Chicken and egg transit planning: Greater San Francisco and the Clipper Card upgrade

Integrating transportation planning, delivery, and fares: the Germans do it best.  I am on record for promoting the German style transport association model for those regions that have a multiplicity of jurisdictions and transit operators.  Places like New York City, Philadelphia, DC, San Francisco, Los Angeles County definitely.  Places like Boston where the MBTA runs most of the services not so much.

-- "The power "of understandable graphics: a proposal for integrating NYC-area railroad passenger service
-- "One big idea: Getting MARC and Metrorail to integrate fares, stations, and marketing systems, using London Overground as an example

While there are still different agencies and service providers, the association takes on the responsibility for overarching planning, service, routes, and the creation of an integrated fare and fare media program that is not agency-dependent.

-- "The answer is: Create a single multi-state/regional multi-modal transit planning, management, and operations authority association," 2017
-- "Verkehrsverbund: The evolution and spread of fully integrated regional public transport in Germany, Austria, and Switzerland," International Journal of Sustainable Transportation (2018)

Raleigh-Durham's collaborative model suffices.  Although in the Raleigh-Durham region of North Carolina, they have a variant of this model that is more collaborative and a little less integrated compared to the German model (also used in Switzerland and Vienna, Austria).

-- "Will buses ever be cool? Boston versus the Raleigh-Durham's GoTransit Model," 2017

Metropolitan mass transit planning.  This fits in with my "metropolitan mass transit planning" concept, where network breadth, network depth, levels of service, and levels of quality are planned at the regional scale, and then transit operators are contracted to provide service meeting those standards.

-- Metropolitan Mass Transit Planning: Towards a Hierarchical and Conceptual Framework, 2006/2010

This means that instead of planning and operations being satisficed because of budget, budget is appropriated based on meeting the requirements of the network plan.
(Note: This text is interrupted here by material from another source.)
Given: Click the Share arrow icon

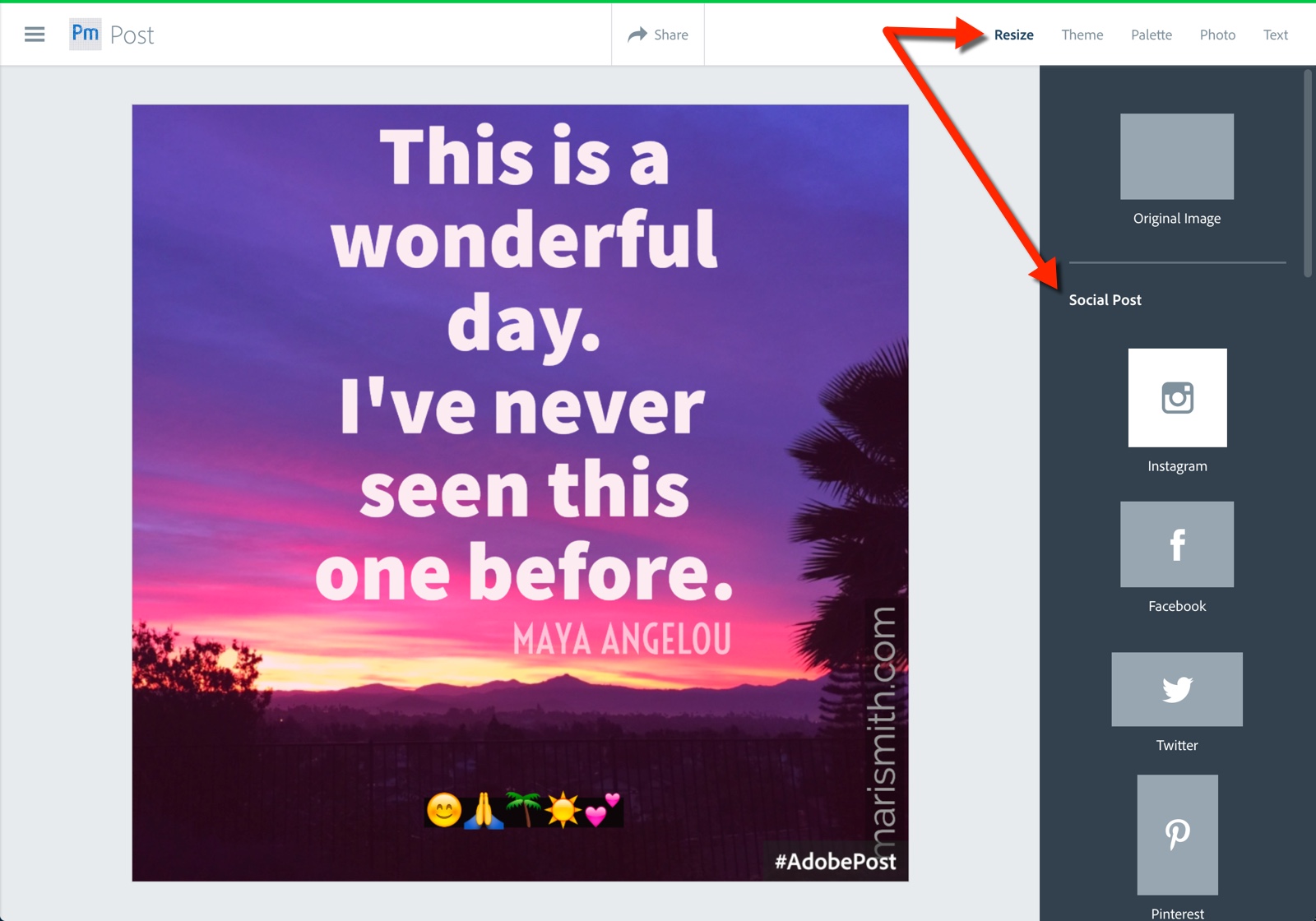Looking at the screenshot, I should click(637, 35).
In the DC area, this isn't how it's done.  The state line boundaries impose big barriers, e.g., Maryland hates to pay for integrated services along corridors linking DC and Maryland.  In Virginia, the various entities do their own things.  With Bus Rapid Transit, there are three different initiatives (WMATA, Fairfax, Montgomery) plus WMATA's Rapid Bus program (MetroExtra).  Etc.
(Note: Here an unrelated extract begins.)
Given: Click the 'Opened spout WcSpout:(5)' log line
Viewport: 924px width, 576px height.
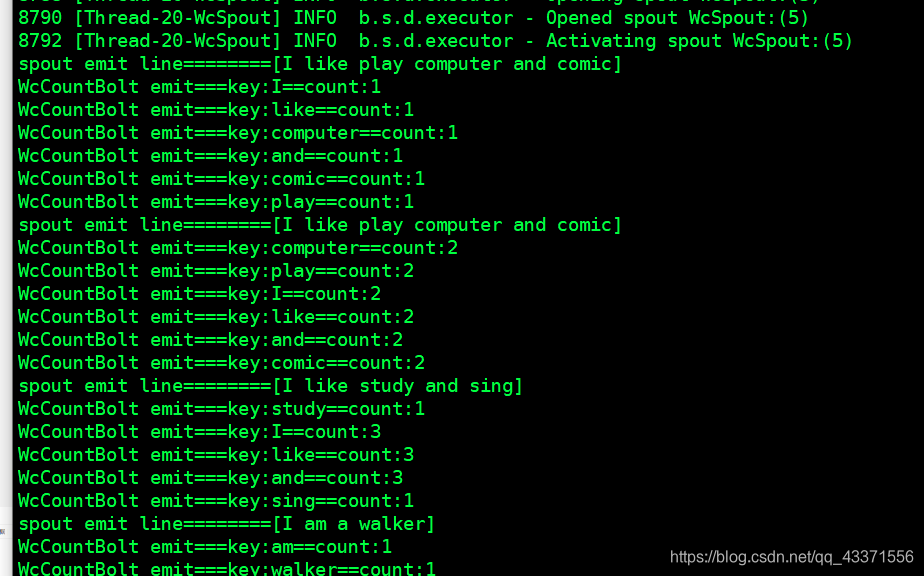Looking at the screenshot, I should [413, 18].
-- "Route 7 BRT proposal communicates the reality that the DC area doesn't adequately conduct transportation planning at the metropolitan-scale," 2016

Clipper fare system in San Francisco.  In San Francisco, CurbedSF has a series of pieces about the next generation of the Clipper fare card system and faults of the process.

-- "Modernization of Clipper card won’t include high-tech features already used in other cities
-- "Multimillion dollar contract to upgrade Clipper biased toward incumbent, say vendors"
-- "Officials fail to simplify convoluted transit fares before costly Clipper upgrade"
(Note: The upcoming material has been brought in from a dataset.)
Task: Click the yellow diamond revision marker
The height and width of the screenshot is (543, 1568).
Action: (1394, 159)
The articles key on the idea of "Mobility as a Service" or what I call the "Sustainable Mobility Platform"

-- "Further updates to the sustainable mobility platform," 2018
-- "Integrating payment systems in the Sustainable Mobility Platform," 2018
-- "DC is a market leader in Mobility as a Service (MaaS)," 2018

and integrating payment for various modes in one fare media system.

Integrating payment systems across for profit and nonprofit modes.  I've argued that this is a lot more complicated than "smart mobility" types make out.  Yes there is a need for there to be "one" fare media system in a state or multi-state region, rather than a different one for each provider.

But integrating so called "smart mobility services" is more difficult, especially when they are for profit firms and operating across multiple markets.

For individual providers of non-transit services that operate across multiple markets, like Zipcar, Car2Go, Uber, Lyft, Jump, Getaround, LimeBike, Skip, etc., the cost of maintaining integrated applications for each individual market is greater than the benefit.

Plus, I wonder how much having all the potential services be integrated matters at the end of the day?  How many people use multiple modes each day versus primary modes, so that one or two fare media payment systems--a transit fare card that works across all modes ideally (rail, subway, light rail, streetcar, bus, ferry, water taxi) + car sharing app or bike sharing app or e-scooter app, etc. even if un-integrated suffice just fine.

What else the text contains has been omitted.